◆ **WHAT YOU WILL DO**: Pick out every line below that contains the string "array", and copy each one. Case counts.

----

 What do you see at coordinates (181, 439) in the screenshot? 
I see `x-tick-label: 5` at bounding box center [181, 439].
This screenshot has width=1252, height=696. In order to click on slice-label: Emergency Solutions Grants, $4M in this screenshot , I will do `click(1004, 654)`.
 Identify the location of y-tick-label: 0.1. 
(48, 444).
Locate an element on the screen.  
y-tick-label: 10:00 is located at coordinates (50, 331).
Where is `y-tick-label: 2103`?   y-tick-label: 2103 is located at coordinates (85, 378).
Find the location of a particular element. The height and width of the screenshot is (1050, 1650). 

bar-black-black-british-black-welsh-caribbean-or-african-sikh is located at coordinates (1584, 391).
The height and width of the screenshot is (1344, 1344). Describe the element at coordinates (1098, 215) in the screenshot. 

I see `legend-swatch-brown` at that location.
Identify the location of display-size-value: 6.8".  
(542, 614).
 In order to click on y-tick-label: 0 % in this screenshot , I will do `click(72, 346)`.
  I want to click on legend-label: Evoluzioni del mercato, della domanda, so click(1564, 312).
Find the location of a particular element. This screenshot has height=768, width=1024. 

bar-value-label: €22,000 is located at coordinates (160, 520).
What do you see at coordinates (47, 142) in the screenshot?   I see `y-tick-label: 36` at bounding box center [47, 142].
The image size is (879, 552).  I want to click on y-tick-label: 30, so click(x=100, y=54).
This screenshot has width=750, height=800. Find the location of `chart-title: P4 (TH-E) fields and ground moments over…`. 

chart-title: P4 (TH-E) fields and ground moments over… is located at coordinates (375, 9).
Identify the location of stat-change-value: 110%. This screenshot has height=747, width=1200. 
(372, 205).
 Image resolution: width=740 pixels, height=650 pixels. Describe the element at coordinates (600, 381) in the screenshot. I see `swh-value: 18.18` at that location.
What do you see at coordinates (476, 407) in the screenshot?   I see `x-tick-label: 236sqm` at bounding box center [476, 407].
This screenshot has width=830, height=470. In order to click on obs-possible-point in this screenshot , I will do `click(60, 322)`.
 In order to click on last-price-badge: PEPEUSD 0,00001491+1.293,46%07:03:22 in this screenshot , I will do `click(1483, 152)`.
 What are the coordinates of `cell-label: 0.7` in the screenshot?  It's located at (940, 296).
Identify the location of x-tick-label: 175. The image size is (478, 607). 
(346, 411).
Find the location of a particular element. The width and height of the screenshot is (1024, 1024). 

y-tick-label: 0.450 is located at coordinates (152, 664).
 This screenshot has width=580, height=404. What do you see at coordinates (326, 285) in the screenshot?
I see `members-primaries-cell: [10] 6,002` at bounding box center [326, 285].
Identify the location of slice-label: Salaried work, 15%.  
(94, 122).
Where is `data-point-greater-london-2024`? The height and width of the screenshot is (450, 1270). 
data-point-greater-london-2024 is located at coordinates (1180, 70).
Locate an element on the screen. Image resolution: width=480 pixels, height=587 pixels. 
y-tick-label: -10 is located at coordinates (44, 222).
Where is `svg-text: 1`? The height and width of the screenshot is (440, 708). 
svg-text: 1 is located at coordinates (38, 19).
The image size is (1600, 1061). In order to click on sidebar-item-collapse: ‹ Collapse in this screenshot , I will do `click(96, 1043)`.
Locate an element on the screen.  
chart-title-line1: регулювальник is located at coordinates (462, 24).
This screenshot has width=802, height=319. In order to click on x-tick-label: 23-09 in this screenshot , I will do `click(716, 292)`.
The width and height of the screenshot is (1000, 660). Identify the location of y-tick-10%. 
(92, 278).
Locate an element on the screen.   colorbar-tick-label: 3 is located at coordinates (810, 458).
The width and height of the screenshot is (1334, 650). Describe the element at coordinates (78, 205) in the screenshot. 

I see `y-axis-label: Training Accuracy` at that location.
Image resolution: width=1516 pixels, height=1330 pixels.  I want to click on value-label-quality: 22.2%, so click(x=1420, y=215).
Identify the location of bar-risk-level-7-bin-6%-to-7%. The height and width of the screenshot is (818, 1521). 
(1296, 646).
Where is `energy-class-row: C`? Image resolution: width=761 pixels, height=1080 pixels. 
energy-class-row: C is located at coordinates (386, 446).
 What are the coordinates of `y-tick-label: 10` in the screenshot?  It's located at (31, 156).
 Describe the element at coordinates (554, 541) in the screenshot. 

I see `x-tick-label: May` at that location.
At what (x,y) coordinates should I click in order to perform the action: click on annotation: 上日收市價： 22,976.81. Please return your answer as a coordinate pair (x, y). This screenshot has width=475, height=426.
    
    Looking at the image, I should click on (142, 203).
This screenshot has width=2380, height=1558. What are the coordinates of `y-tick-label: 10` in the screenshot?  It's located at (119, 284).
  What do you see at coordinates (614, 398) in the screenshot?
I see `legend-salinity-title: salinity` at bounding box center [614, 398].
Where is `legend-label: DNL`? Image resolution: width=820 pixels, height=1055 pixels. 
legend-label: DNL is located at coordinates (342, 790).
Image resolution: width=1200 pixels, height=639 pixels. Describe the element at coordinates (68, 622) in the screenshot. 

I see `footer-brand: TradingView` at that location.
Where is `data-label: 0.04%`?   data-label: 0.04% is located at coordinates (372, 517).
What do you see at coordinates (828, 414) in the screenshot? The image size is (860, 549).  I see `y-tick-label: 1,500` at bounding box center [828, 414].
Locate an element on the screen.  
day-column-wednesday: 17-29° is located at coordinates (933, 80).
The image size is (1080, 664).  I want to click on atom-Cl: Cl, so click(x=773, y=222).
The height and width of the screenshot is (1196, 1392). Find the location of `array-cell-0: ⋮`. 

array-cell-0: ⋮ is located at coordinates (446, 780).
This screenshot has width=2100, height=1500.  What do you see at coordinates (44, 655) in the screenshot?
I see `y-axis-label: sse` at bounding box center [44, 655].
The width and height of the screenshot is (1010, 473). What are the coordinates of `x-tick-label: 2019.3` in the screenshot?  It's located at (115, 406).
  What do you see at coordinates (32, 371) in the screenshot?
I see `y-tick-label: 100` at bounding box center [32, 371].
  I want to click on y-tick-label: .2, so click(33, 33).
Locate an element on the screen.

----

◆ **RESPONSE TO THE TASK**:
The height and width of the screenshot is (1196, 1392). Find the location of `array-cell-0: ⋮`. 
array-cell-0: ⋮ is located at coordinates (446, 780).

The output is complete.